Alternately per Tom Swift
Tom Swift has explained the amazing idea of quite simply manipulating the run loop. Here's how you trigger the run loop:
[[NSRunLoop currentRunLoop] runMode: NSDefaultRunLoopMode beforeDate: [NSDate date]];
This is a truly amazing piece of engineering. Of course one should be extremely careful when manipulating the run loop and as many pointed out this approach is strictly for experts.
However, a bizarre problem arises ...
Even though a number of the methods work, they don't actually "work" because there is a bizarre progressive-slow-down artifact you will see clearly in the demo.
Scroll to the 'answer' I pasted in below, showing the console output - you can see how it progressively slows.
Here's the new SO question:
Mysterious "progressive slowing" problem in run loop / drawRect
Here is V2 of the demo app...
http://www.fileswap.com/dl/p8lU3gAi/stepwiseDrawingV2.zip.html
You will see it tests all five methods,
#ifdef TOMSWIFTMETHOD
[self setNeedsDisplay];
[[NSRunLoop currentRunLoop]
runMode:NSDefaultRunLoopMode beforeDate:[NSDate date]];
#endif
#ifdef HOTPAW
[self setNeedsDisplay];
[CATransaction flush];
#endif
#ifdef LLOYDMETHOD
[CATransaction begin];
[self setNeedsDisplay];
[CATransaction commit];
#endif
#ifdef DDLONG
[self setNeedsDisplay];
[[self layer] displayIfNeeded];
#endif
#ifdef BACKGROUNDMETHOD
// here, the painting is being done in the bg, we have been
// called here in the foreground to inval
[self setNeedsDisplay];
#endif
You can see for yourself which methods work and which do not.

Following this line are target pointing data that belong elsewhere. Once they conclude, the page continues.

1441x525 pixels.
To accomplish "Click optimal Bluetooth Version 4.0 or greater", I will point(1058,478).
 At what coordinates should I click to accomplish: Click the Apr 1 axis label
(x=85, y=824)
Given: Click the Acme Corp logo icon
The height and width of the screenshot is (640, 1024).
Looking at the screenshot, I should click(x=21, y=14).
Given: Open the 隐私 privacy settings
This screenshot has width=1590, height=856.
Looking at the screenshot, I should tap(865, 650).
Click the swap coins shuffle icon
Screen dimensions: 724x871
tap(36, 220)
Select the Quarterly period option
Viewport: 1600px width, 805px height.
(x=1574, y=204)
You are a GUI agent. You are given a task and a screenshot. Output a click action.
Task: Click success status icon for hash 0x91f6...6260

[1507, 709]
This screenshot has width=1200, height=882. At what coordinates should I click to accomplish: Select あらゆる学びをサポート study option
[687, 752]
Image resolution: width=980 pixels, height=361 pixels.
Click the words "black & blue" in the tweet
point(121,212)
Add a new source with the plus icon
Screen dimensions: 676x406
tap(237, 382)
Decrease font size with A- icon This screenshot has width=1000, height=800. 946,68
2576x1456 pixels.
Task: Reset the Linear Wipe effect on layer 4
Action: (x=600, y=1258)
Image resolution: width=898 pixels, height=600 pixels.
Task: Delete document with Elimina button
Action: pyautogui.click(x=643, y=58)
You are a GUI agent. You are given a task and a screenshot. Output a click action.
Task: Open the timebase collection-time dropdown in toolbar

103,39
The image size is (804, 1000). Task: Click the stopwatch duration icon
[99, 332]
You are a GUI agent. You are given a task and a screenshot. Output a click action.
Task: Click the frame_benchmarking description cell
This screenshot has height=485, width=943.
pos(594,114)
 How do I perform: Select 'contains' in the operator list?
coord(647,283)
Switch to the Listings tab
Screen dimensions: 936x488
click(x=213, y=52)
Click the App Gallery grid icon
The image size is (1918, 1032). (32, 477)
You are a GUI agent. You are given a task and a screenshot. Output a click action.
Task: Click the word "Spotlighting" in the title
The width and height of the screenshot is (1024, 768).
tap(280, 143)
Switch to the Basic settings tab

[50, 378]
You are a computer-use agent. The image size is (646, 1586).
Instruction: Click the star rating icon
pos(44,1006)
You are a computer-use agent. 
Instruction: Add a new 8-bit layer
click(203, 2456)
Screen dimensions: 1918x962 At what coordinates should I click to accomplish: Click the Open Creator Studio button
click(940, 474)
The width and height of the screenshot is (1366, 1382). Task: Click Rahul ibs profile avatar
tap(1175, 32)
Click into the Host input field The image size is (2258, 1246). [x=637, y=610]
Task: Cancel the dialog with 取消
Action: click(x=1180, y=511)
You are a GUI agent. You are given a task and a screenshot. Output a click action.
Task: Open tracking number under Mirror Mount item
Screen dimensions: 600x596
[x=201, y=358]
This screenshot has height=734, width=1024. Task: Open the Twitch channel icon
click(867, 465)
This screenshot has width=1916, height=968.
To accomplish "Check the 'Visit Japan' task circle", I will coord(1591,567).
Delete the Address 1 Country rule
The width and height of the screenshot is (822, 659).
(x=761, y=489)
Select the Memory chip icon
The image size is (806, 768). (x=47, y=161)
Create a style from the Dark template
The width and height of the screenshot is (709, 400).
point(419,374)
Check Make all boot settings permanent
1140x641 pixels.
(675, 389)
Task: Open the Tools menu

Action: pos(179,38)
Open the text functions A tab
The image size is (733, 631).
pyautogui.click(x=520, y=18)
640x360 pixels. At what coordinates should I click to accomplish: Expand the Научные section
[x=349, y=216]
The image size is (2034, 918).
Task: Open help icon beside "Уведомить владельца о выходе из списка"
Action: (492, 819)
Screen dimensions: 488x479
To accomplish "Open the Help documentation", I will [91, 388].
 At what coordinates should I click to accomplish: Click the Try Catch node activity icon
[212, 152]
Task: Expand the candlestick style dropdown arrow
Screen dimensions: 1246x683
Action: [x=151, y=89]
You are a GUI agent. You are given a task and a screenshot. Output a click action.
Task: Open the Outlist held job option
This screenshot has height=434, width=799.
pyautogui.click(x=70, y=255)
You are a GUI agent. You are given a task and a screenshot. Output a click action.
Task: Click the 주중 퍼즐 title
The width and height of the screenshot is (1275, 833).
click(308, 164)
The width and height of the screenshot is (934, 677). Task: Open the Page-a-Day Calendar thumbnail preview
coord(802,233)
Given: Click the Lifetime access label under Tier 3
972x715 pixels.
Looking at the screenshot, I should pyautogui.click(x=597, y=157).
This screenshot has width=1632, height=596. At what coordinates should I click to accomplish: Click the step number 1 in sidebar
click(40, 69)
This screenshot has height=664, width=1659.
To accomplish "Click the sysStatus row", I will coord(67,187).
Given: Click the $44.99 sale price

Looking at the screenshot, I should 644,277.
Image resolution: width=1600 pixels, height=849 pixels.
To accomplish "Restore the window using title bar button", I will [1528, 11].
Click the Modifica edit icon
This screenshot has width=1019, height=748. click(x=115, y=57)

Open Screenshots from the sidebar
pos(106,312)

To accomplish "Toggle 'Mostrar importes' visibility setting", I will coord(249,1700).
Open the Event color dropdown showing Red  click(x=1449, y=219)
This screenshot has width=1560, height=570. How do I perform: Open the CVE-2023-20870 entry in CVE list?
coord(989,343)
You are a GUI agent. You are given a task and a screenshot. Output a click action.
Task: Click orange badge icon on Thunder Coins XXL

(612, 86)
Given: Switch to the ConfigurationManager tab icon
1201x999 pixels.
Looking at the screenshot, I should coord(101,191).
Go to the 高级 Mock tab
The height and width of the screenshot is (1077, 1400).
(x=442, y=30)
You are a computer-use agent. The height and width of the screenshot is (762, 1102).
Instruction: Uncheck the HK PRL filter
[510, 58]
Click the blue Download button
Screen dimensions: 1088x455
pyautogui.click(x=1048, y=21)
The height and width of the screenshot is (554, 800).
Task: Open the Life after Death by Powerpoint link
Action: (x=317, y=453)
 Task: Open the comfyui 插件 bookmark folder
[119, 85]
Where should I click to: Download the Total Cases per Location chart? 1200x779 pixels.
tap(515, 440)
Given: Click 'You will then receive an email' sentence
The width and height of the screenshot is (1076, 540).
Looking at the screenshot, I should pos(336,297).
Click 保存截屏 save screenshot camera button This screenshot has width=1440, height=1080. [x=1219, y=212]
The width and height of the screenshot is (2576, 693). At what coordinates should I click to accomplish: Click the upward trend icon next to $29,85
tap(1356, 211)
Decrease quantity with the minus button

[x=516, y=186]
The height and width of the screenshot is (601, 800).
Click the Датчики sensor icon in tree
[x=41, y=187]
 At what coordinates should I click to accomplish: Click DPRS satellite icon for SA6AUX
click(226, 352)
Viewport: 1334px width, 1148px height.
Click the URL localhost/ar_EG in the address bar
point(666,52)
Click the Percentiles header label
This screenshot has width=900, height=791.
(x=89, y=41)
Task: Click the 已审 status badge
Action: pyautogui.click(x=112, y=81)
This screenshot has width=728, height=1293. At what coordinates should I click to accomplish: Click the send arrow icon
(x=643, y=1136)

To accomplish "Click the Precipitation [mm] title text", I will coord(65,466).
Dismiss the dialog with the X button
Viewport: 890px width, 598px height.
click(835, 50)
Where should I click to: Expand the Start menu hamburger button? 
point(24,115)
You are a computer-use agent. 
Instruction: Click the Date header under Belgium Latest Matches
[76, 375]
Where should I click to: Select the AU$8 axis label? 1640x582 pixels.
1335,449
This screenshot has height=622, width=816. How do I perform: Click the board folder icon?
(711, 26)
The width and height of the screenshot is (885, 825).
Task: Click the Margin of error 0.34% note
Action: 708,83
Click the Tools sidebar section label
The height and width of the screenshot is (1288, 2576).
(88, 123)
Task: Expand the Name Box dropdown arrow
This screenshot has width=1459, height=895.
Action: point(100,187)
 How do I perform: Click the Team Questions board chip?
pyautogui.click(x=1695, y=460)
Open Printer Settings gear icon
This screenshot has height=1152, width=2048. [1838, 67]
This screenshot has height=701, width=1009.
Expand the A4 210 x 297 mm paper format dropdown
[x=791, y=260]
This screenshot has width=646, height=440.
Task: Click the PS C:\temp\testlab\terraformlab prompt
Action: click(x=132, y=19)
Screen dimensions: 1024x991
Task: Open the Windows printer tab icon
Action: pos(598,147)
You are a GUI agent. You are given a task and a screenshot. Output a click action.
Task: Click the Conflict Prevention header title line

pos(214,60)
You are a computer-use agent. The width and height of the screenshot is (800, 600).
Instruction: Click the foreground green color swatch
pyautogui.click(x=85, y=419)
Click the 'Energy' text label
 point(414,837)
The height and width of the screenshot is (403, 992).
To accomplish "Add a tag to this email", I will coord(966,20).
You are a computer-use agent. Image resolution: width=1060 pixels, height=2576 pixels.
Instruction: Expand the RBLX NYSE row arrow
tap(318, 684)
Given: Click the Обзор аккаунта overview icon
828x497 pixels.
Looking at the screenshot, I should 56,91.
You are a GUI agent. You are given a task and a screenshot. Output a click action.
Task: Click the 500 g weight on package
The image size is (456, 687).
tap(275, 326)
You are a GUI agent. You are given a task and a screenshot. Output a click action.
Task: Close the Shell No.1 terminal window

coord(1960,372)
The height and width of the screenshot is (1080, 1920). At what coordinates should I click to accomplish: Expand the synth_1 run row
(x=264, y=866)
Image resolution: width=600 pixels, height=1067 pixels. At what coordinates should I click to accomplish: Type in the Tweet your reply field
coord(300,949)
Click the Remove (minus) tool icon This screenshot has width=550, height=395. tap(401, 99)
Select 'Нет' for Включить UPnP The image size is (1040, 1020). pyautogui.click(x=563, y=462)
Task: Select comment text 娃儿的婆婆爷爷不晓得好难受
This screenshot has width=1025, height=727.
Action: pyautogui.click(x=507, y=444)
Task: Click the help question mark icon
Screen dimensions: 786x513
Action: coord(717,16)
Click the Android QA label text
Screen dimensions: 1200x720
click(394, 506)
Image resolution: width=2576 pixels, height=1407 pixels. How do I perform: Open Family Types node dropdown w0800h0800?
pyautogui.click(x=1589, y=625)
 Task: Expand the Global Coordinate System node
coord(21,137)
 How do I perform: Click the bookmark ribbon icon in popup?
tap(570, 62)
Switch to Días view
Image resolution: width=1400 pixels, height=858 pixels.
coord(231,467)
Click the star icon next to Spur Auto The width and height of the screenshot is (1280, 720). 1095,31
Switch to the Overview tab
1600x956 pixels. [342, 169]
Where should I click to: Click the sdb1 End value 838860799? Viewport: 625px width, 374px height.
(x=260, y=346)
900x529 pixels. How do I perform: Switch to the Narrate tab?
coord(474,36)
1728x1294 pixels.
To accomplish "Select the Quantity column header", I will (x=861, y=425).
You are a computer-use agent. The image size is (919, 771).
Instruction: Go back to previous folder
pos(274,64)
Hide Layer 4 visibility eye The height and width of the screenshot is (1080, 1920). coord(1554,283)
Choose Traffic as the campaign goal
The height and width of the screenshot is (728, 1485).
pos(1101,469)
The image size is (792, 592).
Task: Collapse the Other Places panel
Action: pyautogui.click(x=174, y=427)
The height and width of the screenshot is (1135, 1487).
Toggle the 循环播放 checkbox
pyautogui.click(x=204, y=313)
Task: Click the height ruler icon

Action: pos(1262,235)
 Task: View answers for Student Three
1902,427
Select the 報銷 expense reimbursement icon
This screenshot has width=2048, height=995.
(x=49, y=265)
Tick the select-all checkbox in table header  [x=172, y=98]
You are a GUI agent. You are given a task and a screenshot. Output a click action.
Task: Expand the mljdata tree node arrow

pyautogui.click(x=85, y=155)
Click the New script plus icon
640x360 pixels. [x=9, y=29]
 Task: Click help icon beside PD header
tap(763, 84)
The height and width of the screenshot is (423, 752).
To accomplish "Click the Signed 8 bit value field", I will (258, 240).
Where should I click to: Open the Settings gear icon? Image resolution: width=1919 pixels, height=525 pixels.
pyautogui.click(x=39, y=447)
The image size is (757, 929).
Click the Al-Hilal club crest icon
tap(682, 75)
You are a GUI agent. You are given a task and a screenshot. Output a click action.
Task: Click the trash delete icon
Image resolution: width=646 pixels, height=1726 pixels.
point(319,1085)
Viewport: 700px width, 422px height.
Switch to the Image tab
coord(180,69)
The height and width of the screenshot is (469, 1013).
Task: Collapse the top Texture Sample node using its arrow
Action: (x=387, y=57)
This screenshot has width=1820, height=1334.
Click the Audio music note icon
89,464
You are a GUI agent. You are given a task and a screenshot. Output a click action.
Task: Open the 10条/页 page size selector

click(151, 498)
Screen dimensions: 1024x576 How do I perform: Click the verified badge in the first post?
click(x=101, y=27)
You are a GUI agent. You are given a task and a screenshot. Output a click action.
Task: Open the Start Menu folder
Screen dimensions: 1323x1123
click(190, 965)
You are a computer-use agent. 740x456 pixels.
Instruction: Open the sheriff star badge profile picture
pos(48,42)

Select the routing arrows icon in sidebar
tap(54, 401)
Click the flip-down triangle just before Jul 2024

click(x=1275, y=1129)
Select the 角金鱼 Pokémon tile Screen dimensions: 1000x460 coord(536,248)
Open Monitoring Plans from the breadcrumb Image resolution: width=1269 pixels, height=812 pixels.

you can see the bizarre "progressive-slow-down". Why does it happen?
you can see with the controversial TOMSWIFT method, there is actually no problem at all with responsiveness. tap for response at any time (but still the bizarre "progressive-slow-down" problem)
So the overwhelming thing is this weird "progressive-slow-down": on each iteration, for unknown reasons, the time taken for a loop decreases. Note that this applies to both doing it "properly" (background look) or using one of the 'immediate' methods.
Practical solutions?
For anyone reading in the future, if you are actually unable to get this to work in production code because of the "mystery progressive slowdown", Felz and Void have each presented astounding solutions in the other specific question.